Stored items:

◇ ◇ ◇ ◇

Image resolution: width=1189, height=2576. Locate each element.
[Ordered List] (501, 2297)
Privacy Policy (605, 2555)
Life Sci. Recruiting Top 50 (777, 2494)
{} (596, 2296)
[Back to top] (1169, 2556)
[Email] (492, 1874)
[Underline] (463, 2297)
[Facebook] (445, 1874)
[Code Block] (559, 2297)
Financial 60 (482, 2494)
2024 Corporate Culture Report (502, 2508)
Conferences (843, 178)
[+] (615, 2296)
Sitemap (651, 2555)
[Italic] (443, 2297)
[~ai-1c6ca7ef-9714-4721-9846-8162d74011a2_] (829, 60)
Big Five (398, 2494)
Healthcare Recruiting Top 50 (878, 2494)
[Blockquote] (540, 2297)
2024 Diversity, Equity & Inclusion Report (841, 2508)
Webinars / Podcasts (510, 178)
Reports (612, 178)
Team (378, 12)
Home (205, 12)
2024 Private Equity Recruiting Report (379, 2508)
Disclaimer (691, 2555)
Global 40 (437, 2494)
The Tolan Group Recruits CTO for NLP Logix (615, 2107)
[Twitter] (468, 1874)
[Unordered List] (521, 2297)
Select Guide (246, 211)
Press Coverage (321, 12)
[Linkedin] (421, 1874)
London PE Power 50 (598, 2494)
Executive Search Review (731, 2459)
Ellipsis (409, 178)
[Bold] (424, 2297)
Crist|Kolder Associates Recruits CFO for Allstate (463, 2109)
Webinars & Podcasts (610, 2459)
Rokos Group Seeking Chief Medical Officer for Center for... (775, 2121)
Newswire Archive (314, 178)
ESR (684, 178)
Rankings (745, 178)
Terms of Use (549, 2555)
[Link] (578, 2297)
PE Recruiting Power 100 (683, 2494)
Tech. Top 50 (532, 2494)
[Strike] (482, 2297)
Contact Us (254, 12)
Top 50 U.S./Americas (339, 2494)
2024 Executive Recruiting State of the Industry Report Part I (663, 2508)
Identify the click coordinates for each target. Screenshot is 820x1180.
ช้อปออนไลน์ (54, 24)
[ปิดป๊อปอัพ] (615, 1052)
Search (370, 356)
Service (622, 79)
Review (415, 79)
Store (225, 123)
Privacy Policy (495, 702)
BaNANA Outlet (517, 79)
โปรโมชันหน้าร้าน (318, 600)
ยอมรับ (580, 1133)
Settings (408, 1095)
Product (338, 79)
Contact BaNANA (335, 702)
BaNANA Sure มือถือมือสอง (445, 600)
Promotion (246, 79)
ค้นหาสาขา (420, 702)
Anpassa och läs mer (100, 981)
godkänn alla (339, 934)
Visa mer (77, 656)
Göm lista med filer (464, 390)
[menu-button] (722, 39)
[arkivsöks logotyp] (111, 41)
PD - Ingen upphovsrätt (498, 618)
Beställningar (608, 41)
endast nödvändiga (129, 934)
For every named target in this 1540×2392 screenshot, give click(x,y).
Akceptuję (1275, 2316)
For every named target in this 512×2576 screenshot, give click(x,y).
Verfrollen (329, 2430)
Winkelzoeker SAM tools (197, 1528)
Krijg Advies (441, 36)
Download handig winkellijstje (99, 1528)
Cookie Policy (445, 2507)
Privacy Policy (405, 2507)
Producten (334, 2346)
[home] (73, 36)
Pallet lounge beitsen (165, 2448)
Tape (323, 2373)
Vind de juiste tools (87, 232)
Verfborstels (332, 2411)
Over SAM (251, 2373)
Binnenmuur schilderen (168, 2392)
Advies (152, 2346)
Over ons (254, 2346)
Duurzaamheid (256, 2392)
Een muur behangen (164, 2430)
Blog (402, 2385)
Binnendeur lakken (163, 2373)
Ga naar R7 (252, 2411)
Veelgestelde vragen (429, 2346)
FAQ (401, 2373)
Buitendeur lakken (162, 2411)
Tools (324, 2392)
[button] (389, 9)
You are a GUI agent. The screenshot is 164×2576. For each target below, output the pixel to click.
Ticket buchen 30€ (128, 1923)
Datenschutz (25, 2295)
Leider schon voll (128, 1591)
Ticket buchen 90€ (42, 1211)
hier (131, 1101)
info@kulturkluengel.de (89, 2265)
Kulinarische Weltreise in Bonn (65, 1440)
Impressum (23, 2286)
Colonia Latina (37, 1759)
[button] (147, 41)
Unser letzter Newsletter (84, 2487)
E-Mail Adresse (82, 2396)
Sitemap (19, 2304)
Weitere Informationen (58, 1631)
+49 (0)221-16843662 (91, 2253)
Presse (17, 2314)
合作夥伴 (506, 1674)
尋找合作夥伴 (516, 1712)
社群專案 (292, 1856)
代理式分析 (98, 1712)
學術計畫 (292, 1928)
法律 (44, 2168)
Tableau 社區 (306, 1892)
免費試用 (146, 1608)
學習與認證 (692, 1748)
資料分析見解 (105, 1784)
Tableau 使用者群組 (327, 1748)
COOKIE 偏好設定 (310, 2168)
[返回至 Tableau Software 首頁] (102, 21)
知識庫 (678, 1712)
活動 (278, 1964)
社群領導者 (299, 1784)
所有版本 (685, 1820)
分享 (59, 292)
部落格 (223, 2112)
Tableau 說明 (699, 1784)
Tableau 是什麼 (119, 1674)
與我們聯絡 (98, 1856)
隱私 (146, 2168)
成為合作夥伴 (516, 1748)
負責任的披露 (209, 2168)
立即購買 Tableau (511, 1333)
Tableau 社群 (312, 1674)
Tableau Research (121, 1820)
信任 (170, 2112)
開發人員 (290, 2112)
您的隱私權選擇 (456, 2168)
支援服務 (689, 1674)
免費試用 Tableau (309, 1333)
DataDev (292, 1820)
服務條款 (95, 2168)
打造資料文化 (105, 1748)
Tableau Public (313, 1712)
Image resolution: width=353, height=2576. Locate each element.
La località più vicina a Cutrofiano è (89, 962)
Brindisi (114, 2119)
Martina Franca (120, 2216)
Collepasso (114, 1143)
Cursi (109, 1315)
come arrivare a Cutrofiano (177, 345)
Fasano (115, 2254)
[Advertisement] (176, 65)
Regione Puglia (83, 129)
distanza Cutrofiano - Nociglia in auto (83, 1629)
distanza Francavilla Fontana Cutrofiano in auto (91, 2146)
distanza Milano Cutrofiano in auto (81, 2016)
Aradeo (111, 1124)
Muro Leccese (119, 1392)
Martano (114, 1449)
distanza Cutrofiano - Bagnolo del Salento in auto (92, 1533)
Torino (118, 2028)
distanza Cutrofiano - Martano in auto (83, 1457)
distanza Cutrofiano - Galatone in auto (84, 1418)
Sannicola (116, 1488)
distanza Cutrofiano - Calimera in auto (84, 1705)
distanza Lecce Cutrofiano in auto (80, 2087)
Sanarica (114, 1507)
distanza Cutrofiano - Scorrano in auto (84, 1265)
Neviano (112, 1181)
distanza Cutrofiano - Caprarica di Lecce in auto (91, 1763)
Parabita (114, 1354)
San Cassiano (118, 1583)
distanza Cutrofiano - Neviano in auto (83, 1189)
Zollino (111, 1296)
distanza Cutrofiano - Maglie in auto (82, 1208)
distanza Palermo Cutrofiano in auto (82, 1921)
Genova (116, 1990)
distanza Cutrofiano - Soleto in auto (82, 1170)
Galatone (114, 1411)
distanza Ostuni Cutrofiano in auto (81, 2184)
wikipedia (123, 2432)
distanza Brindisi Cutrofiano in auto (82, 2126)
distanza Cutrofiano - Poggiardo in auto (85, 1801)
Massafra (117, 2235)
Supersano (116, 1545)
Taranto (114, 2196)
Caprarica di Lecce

◇ ◇ ◇ ◇

◆ EXERCISE INSTRUCTIONS ◆
Print only the lines from the top of the data above down to the line holding "PD - Ingen upphovsrätt (498, 618)", inclusive.

◆ EXERCISE RESULT ◆
Image resolution: width=1189, height=2576. Locate each element.
[Ordered List] (501, 2297)
Privacy Policy (605, 2555)
Life Sci. Recruiting Top 50 (777, 2494)
{} (596, 2296)
[Back to top] (1169, 2556)
[Email] (492, 1874)
[Underline] (463, 2297)
[Facebook] (445, 1874)
[Code Block] (559, 2297)
Financial 60 (482, 2494)
2024 Corporate Culture Report (502, 2508)
Conferences (843, 178)
[+] (615, 2296)
Sitemap (651, 2555)
[Italic] (443, 2297)
[~ai-1c6ca7ef-9714-4721-9846-8162d74011a2_] (829, 60)
Big Five (398, 2494)
Healthcare Recruiting Top 50 (878, 2494)
[Blockquote] (540, 2297)
2024 Diversity, Equity & Inclusion Report (841, 2508)
Webinars / Podcasts (510, 178)
Reports (612, 178)
Team (378, 12)
Home (205, 12)
2024 Private Equity Recruiting Report (379, 2508)
Disclaimer (691, 2555)
Global 40 (437, 2494)
The Tolan Group Recruits CTO for NLP Logix (615, 2107)
[Twitter] (468, 1874)
[Unordered List] (521, 2297)
Select Guide (246, 211)
Press Coverage (321, 12)
[Linkedin] (421, 1874)
London PE Power 50 (598, 2494)
Executive Search Review (731, 2459)
Ellipsis (409, 178)
[Bold] (424, 2297)
Crist|Kolder Associates Recruits CFO for Allstate (463, 2109)
Webinars & Podcasts (610, 2459)
Rokos Group Seeking Chief Medical Officer for Center for... (775, 2121)
Newswire Archive (314, 178)
ESR (684, 178)
Rankings (745, 178)
Terms of Use (549, 2555)
[Link] (578, 2297)
PE Recruiting Power 100 (683, 2494)
Tech. Top 50 (532, 2494)
[Strike] (482, 2297)
Contact Us (254, 12)
Top 50 U.S./Americas (339, 2494)
2024 Executive Recruiting State of the Industry Report Part I (663, 2508)
Identify the click coordinates for each target. Screenshot is 820x1180.
ช้อปออนไลน์ (54, 24)
[ปิดป๊อปอัพ] (615, 1052)
Search (370, 356)
Service (622, 79)
Review (415, 79)
Store (225, 123)
Privacy Policy (495, 702)
BaNANA Outlet (517, 79)
โปรโมชันหน้าร้าน (318, 600)
ยอมรับ (580, 1133)
Settings (408, 1095)
Product (338, 79)
Contact BaNANA (335, 702)
BaNANA Sure มือถือมือสอง (445, 600)
Promotion (246, 79)
ค้นหาสาขา (420, 702)
Anpassa och läs mer (100, 981)
godkänn alla (339, 934)
Visa mer (77, 656)
Göm lista med filer (464, 390)
[menu-button] (722, 39)
[arkivsöks logotyp] (111, 41)
PD - Ingen upphovsrätt (498, 618)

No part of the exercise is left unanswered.